# Sleep and Dreams > General Dream Discussion >  >  False Memories in Dreams?

## GoliathTheWulf

This is such a weird phenomenon that I've experienced more than once in lucid and non-lucid dreams, but I've actually had false memories. Recently, I had a non-lucid dream that I visited a camp that I never went to and started reminiscing in false camp memories with a counselor I "remembered." I discussed the field trip I never went on and talked about all the photos I never took. It all felt so real they they were real memories! Crazy. Anyone ever experience anything like this?

----------


## nicromno

I have kinda the same thing but in real life. I have memories of events that no one else seems to know about and I sometimes mess up dreams with reality.

----------


## Sageous

> This is such a weird phenomenon that I've experienced more than once in lucid and non-lucid dreams, but I've actually had false memories. Recently, I had a non-lucid dream that I visited a camp that I never went to and started reminiscing in false camp memories with a counselor I "remembered." I discussed the field trip I never went on and talked about all the photos I never took. It all felt so real they they were real memories! Crazy. Anyone ever experience anything like this?



This is not so crazy.  In fact, it's pretty much normal.  In the same way that your dreaming mind produces worlds to which you've never been before, and introduces you to people you've never met, it supplies you with "memories" of things that never happened.  In fact, incorrect memories can be used as dream signs for lucidity, if they pop up often enough.  So don't be concerned about incorrect memories; instead, take advantage of them!

----------


## GoliathTheWulf

> This is not so crazy.  In fact, it's pretty much normal.  In the same way that your dreaming mind produces worlds to which you've never been before, and introduces you to people you've never met, it supplies you with "memories" of things that never happened.  In fact, incorrect memories can be used as dream signs for lucidity, if they pop up often enough.  So don't be concerned about incorrect memories; instead, take advantage of them!



I see. But the strange thing is I believe they are real even when I'm lucid.

----------


## GoliathTheWulf

So you confuse memories of dreams with memories of reality? O_o

----------


## Sageous

> I see. But the strange thing is I believe they are real even when I'm lucid.

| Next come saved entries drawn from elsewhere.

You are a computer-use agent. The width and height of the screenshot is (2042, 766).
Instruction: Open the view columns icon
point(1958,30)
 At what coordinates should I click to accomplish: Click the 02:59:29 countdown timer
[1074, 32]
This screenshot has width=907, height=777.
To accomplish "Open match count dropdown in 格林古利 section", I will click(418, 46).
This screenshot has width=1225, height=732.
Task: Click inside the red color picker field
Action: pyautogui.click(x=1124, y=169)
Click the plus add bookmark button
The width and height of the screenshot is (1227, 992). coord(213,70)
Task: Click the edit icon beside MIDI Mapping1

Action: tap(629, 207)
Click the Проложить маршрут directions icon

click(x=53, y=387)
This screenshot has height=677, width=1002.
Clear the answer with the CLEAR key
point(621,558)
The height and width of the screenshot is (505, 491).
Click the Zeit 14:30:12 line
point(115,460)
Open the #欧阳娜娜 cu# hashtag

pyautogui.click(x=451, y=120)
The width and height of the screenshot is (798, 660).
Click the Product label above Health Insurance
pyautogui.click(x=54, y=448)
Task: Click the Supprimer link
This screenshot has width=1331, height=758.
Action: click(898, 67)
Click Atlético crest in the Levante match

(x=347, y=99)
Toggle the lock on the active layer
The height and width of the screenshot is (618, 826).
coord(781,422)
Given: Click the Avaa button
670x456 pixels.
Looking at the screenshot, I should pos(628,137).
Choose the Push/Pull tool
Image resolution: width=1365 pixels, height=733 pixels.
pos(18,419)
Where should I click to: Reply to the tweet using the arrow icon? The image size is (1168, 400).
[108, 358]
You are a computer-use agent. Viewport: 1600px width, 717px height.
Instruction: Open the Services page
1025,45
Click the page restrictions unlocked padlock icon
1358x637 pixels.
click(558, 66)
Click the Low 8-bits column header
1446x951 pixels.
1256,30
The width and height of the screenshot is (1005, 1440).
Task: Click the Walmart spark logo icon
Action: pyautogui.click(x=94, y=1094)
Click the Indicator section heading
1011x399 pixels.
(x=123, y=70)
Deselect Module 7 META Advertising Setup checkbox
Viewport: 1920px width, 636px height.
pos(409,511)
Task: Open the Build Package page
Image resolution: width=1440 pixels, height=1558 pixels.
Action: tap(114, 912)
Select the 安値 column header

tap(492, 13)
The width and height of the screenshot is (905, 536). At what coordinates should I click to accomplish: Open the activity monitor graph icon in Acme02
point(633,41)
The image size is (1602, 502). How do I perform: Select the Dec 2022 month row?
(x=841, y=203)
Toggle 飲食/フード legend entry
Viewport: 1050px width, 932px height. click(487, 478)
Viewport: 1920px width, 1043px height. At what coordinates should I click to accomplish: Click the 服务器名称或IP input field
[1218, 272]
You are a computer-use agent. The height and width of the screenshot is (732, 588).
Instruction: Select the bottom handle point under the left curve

Of course you do.  They wouldn't be "memories" if they didn't seem real.  Even when Lucid.  Which leads you to your next lucid quest, I would imagine: learn to tap your actual memory during dreams to use as _the_ final source for discerning which dreams are real, and which are just being made for tonight's dreams.  If you are squarely aware of your self, that your sleeping body awaits somewhere, and that there is a chance that these memories might not be real, discerning real memories from dreaming-mind created memories might be a bit easier, and the act of doing so telling.

----------


## GoliathTheWulf

> Of course you do.  They wouldn't be "memories" if they didn't seem real.  Even when Lucid.  Which leads you to your next lucid quest, I would imagine: learn to tap your actual memory during dreams to use as _the_ final source for discerning which dreams are real, and which are just being made for tonight's dreams.  If you are squarely aware of your self, that your sleeping body awaits somewhere, and that there is a chance that these memories might not be real, discerning real memories from dreaming-mind created memories might be a bit easier, and the act of doing so telling.



That's a very interesting concept. I think I'll try that next time I'm lucid. Thanks! Well said, by the way.

----------


## Sageous

> That's a very interesting concept. I think I'll try that next time I'm lucid. Thanks! Well said, by the way.



Thanks, and I hope it works for you!

----------


## GoliathTheWulf

Thanks Sageous!

----------


## Sageous

No problem... Good Luck!

----------


## Groke

This used to happen to me a lot. Dream settings - swimming pools, parks etc. would feel intensely familiar. When I woke up and remembered what I was dreaming about they'd first feel just as familiar for about 5 minutes until I tried to recall exactly where they were and when I'd last visited them when awake. Then my strong belief in them would slowly crumble away as I realised they didn't really exist. It felt like overcoming a kind of senility every morning, even though I was in my teens. I guess I learned to dismiss the strong feelings of familiarity after a while and it stopped happening. I still remember the false memories as feeling eerily powerful though.

----------


## GoliathTheWulf

Yeah, I know what you mean! The false memories felt as real as any other feeling of nostalgia. Freaky, right? There should be research going on about this!

----------


## mikeac

Well, it's because false memories and almost literally everything else you create and absorb are derivatives of something else.  False memories feel so real since the mind's eye utilizes real things, concepts, and events to create them.

----------


## GoliathTheWulf

That's fascinating.

----------


## poeticDreamer

I have something similar. Not exactly the same, I don't think. I'll often have dreams where I'll feel like I'm picking up in the middle of a story, and I'll have memories of the beginning of the story. When I wake up, it feels like maybe it's the continuation of a dream I've dreamed before, but I can't usually find it looking back at past dreams. I imagine dreams and memories are pretty closely entwined; it doesn't surprise me too much that they cross into each other.

----------


## Groke

I think the difference is, mikeac, at the same time that I felt the dream settings to be real places, I knew that the scenes that took place in them were not real and never happened. It wasn't that my whole dream felt like a memory, only the setting.

----------


## mikeac

> I think the difference is, mikeac, at the same time that I felt the dream settings to be real places, I knew that the scenes that took place in them were not real and never happened. It wasn't that my whole dream felt like a memory, only the setting.



It's essentially the same thing. The whole dream doesn't necessarily need to feel real, as your mind can pick up on things that only in a state of awareness can you realize that whatever you're looking at probably doesn't exist outside your dream. The things your mind doesn't pick up on, however, is the kicker - your mind created a convincing setting using other settings you have seen, and that is why at least that portion of your dream feels real.

----------


## hebo

I too had noticed that I remembered things that weren't real memories, while in dreams, but after a lot of thinking and noticing I noticed that indeed they weren't "real life" memories; but instead they are memories of past dreams. When you start to remember a lot of dreams you'll probably notice that.

But why do you not remember those things or settings, when you are awake. Well, they are still in your brain they just need an anchor to bring them to the surface. 
So unless you see the same place again you will never think about it or even remember it exists.

----------